■ **Requirement**
Restate the data below word for word. Skip any images it contains.

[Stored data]
============
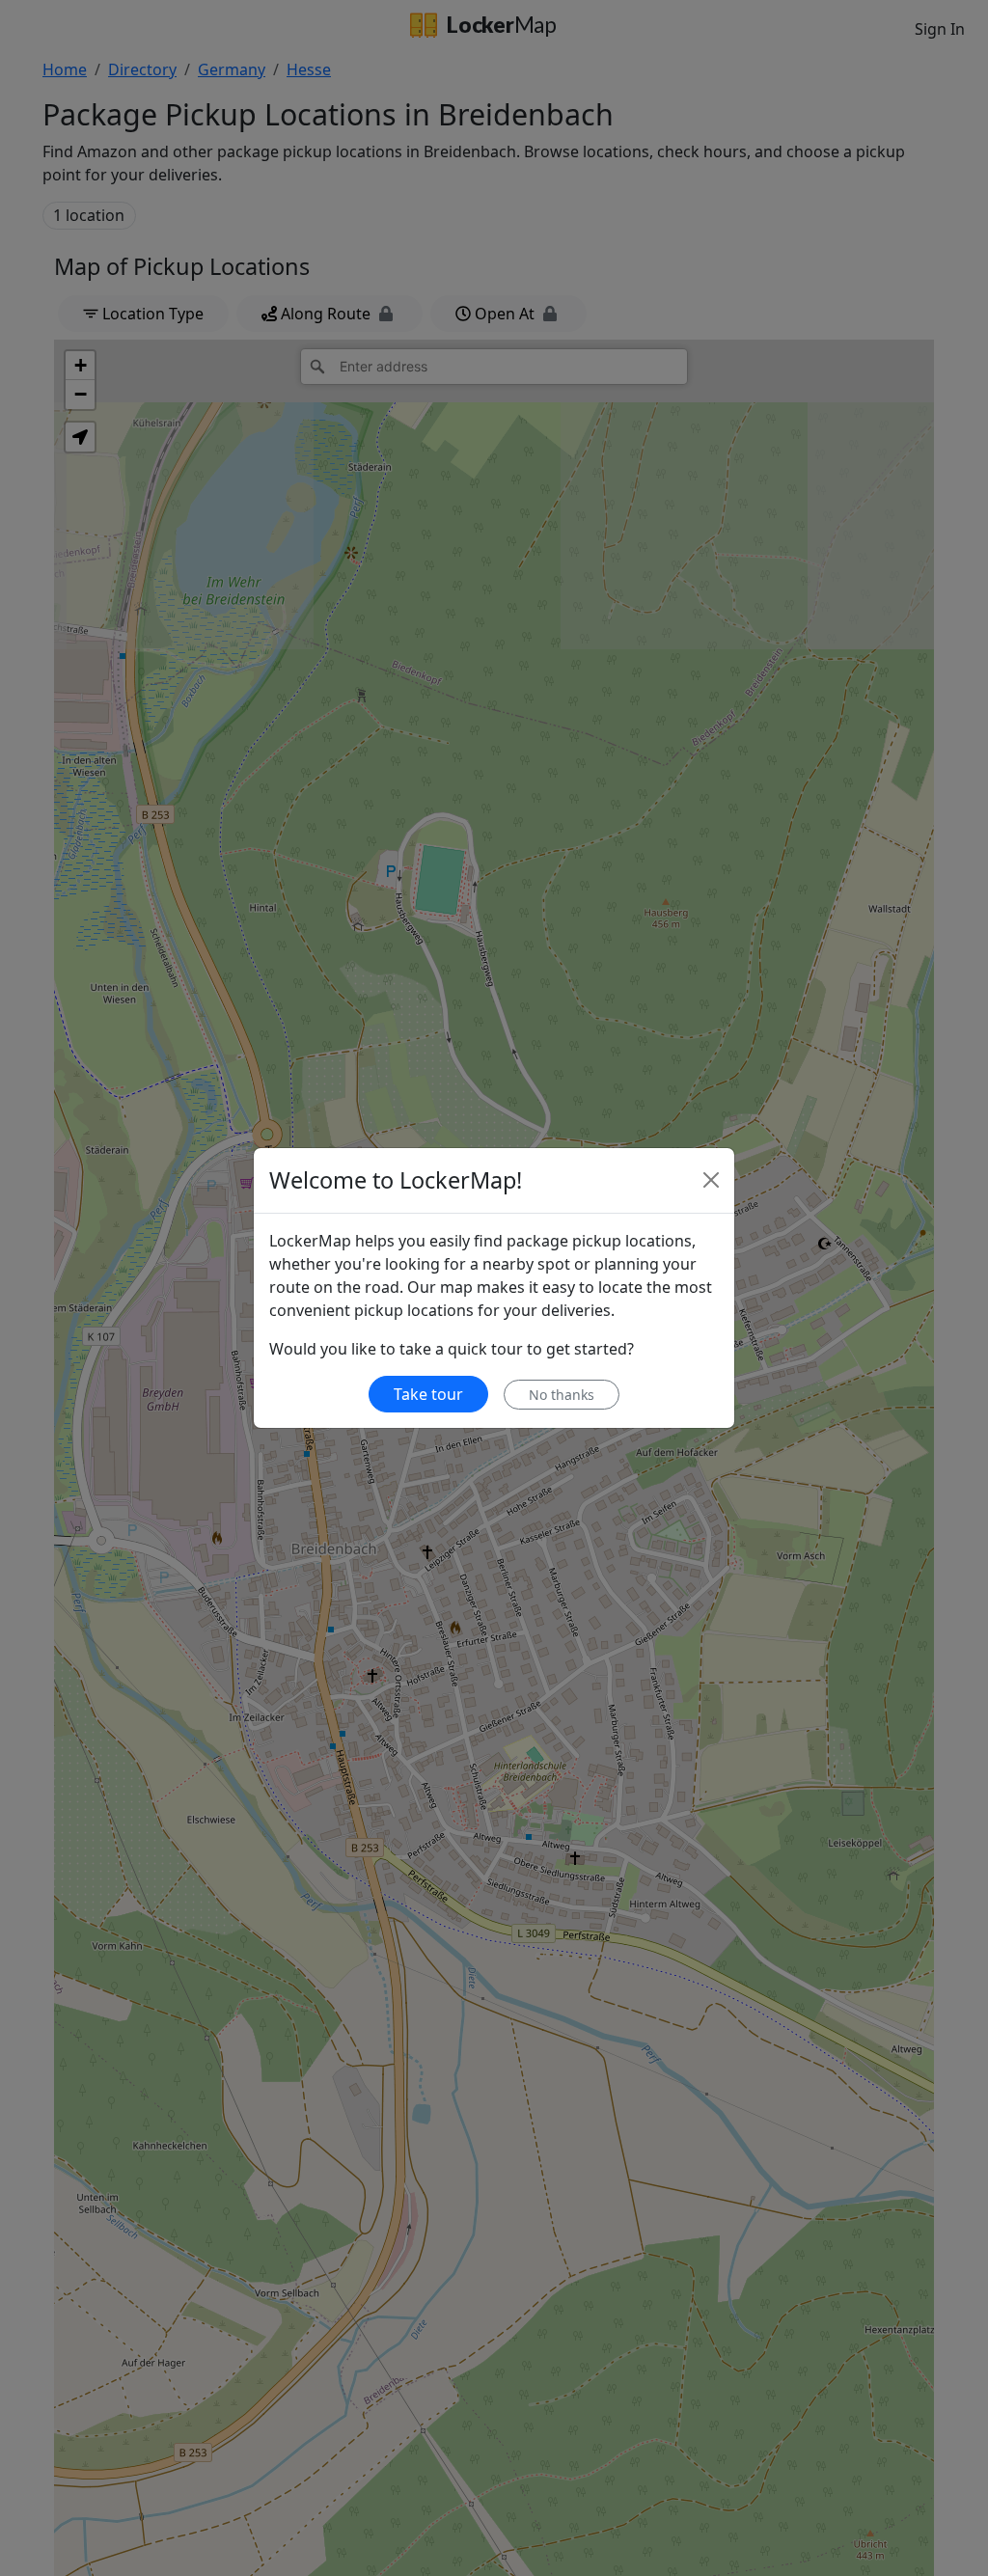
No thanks (561, 1394)
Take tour (428, 1394)
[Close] (711, 1180)
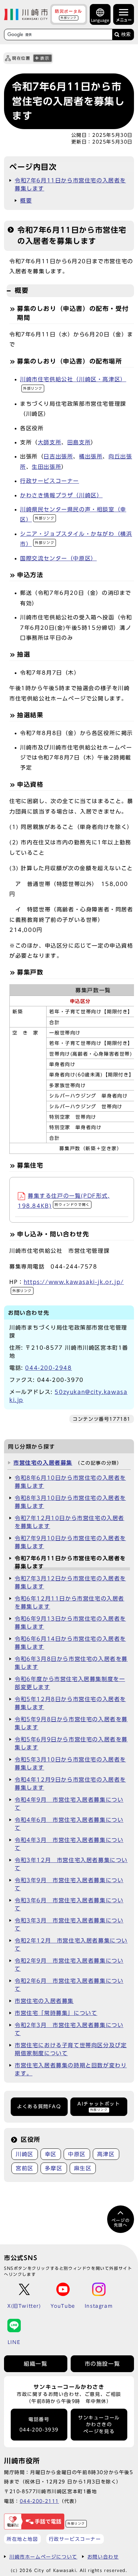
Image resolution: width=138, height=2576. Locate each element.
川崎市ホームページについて (43, 2556)
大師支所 (49, 442)
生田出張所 (46, 466)
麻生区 (83, 2168)
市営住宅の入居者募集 (42, 1462)
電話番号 (39, 2424)
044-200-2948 (48, 1367)
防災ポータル (68, 14)
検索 (126, 34)
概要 (26, 200)
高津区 (106, 2154)
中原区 (77, 2154)
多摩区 (54, 2168)
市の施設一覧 (102, 2363)
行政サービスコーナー (49, 481)
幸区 (51, 2154)
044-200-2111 (39, 2501)
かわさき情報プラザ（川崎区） (61, 495)
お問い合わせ (103, 2556)
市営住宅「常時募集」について (56, 2013)
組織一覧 (35, 2363)
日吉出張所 (58, 456)
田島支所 (79, 442)
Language (100, 20)
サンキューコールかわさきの (99, 2424)
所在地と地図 (22, 2538)
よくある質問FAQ (39, 2106)
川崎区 (24, 2154)
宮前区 (24, 2168)
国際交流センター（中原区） (58, 558)
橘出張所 (90, 456)
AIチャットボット (98, 2106)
============
■ **Exercise output**
No thanks (561, 1394)
Take tour (428, 1394)
[Close] (711, 1180)
Image resolution: width=138, height=2576. Locate each element.
川崎市ホームページについて (43, 2556)
大師支所 (49, 442)
生田出張所 (46, 466)
麻生区 (83, 2168)
市営住宅の入居者募集 (42, 1462)
電話番号 (39, 2424)
044-200-2948 (48, 1367)
防災ポータル (68, 14)
検索 (126, 34)
概要 (26, 200)
高津区 (106, 2154)
中原区 (77, 2154)
多摩区 (54, 2168)
市の施設一覧 (102, 2363)
行政サービスコーナー (49, 481)
幸区 (51, 2154)
044-200-2111 (39, 2501)
かわさき情報プラザ（川崎区） (61, 495)
お問い合わせ (103, 2556)
市営住宅「常時募集」について (56, 2013)
組織一覧 (35, 2363)
日吉出張所 (58, 456)
田島支所 (79, 442)
Language (100, 20)
サンキューコールかわさきの (99, 2424)
所在地と地図 (22, 2538)
よくある質問FAQ (39, 2106)
川崎区 (24, 2154)
宮前区 (24, 2168)
国際交流センター（中原区） (58, 558)
橘出張所 (90, 456)
AIチャットボット (98, 2106)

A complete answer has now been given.